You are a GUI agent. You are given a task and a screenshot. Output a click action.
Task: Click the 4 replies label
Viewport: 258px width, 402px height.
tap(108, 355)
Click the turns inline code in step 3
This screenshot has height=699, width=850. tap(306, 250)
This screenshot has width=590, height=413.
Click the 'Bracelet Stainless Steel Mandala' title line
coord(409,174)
□ □ □ □ □
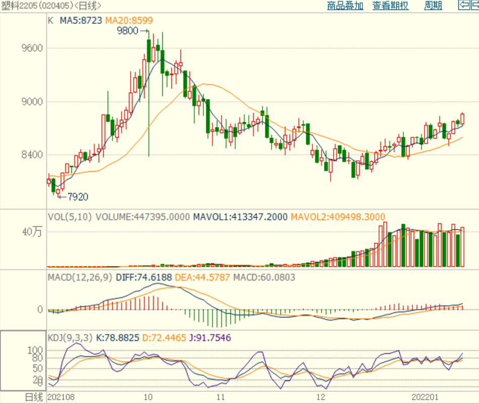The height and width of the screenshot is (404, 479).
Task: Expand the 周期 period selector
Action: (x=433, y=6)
□ □ □ □ □
**DIRECTIVE**
What do you get when you write out again the stretch of records from the line containing "You are a GUI" through the line containing "coord(409,174)", both included?

**RESPONSE**
You are a GUI agent. You are given a task and a screenshot. Output a click action.
Task: Click the 4 replies label
Viewport: 258px width, 402px height.
tap(108, 355)
Click the turns inline code in step 3
This screenshot has height=699, width=850. tap(306, 250)
This screenshot has width=590, height=413.
Click the 'Bracelet Stainless Steel Mandala' title line
coord(409,174)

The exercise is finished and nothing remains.